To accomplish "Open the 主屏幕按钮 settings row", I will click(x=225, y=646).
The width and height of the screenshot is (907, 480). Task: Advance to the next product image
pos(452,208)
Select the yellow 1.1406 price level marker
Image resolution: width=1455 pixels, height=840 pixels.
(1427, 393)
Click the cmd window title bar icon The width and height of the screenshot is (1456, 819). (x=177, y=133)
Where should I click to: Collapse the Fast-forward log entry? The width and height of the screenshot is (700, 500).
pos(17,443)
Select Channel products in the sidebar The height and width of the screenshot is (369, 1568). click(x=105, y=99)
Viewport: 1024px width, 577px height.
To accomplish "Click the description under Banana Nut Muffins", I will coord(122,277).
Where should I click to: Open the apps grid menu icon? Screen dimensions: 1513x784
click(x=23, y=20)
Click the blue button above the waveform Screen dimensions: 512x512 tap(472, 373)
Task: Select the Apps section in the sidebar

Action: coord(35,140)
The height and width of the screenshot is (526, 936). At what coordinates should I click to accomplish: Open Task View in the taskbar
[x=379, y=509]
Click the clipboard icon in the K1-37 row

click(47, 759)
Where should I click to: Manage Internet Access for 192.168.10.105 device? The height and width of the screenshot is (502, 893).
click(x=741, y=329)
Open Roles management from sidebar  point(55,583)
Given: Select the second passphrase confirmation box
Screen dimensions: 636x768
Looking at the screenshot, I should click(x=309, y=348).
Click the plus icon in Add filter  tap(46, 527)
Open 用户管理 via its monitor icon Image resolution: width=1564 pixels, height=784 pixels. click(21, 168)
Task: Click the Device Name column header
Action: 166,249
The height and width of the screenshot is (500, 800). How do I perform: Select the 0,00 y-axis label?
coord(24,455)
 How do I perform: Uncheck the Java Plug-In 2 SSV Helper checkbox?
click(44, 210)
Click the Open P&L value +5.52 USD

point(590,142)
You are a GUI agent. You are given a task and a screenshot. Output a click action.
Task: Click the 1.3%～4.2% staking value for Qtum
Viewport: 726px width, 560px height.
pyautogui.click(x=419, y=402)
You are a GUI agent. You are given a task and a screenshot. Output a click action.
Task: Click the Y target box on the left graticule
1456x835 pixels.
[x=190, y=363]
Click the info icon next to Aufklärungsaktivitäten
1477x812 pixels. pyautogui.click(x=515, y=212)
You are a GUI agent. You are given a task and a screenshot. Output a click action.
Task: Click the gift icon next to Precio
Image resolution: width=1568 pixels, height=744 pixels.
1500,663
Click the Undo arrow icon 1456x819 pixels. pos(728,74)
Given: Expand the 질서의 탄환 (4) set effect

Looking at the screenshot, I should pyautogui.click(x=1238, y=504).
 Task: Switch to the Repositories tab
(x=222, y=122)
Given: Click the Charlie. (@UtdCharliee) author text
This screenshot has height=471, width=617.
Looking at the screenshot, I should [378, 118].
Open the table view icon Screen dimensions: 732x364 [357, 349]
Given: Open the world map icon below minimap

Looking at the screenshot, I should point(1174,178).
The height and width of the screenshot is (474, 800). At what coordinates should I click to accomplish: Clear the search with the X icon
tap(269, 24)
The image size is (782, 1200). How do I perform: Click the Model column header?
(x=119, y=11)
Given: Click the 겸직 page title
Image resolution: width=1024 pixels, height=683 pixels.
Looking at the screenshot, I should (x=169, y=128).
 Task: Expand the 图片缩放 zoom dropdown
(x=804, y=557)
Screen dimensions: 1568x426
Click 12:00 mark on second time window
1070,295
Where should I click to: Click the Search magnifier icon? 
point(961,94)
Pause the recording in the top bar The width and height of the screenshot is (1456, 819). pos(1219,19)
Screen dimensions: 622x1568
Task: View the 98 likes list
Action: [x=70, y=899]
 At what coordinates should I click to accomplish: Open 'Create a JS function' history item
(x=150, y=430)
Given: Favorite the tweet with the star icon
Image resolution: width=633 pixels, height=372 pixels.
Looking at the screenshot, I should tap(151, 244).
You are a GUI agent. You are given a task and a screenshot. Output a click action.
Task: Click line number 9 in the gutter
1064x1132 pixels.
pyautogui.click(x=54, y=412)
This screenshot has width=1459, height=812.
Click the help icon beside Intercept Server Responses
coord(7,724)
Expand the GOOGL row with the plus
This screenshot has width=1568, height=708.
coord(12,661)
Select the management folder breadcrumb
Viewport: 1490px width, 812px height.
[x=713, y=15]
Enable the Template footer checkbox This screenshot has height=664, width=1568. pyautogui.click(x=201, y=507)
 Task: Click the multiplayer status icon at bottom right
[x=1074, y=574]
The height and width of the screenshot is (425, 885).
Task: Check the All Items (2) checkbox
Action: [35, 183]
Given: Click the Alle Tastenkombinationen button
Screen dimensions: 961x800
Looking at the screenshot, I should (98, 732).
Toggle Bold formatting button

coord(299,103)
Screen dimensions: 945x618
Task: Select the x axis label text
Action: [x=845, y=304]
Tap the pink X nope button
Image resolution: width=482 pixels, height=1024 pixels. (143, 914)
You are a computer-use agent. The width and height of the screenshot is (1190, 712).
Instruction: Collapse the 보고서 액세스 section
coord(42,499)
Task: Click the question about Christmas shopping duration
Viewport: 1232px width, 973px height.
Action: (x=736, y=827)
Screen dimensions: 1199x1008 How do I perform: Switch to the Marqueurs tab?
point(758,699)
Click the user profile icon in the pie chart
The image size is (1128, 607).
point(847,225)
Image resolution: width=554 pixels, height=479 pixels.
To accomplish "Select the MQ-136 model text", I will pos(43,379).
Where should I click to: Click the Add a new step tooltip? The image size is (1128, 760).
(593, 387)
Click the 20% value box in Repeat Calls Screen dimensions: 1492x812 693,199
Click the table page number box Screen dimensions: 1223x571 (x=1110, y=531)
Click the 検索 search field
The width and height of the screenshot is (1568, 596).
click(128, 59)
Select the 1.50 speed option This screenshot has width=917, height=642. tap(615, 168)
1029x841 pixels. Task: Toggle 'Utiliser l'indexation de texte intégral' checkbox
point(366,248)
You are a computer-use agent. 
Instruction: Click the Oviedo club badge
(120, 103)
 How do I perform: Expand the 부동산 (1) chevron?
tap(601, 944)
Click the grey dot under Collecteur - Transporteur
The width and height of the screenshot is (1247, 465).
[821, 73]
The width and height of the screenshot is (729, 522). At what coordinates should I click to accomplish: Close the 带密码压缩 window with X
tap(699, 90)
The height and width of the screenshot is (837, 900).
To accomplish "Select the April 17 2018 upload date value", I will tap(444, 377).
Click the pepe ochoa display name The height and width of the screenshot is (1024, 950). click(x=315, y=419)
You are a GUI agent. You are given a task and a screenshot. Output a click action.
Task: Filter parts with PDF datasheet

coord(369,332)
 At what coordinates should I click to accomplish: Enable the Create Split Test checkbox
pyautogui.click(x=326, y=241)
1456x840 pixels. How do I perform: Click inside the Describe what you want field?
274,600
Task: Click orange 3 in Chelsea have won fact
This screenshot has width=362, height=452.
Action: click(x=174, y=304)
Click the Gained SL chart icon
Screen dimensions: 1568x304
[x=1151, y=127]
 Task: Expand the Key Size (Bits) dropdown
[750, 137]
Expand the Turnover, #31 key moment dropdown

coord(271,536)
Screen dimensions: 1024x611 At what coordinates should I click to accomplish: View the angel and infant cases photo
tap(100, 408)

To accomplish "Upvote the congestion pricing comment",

************

◆ Given problem: Which lines of the material above contain the string "Enable", with matching capitalization? Select and copy each of them in full.

◆ Result:
Enable the Template footer checkbox This screenshot has height=664, width=1568. pyautogui.click(x=201, y=507)
 At what coordinates should I click to accomplish: Enable the Create Split Test checkbox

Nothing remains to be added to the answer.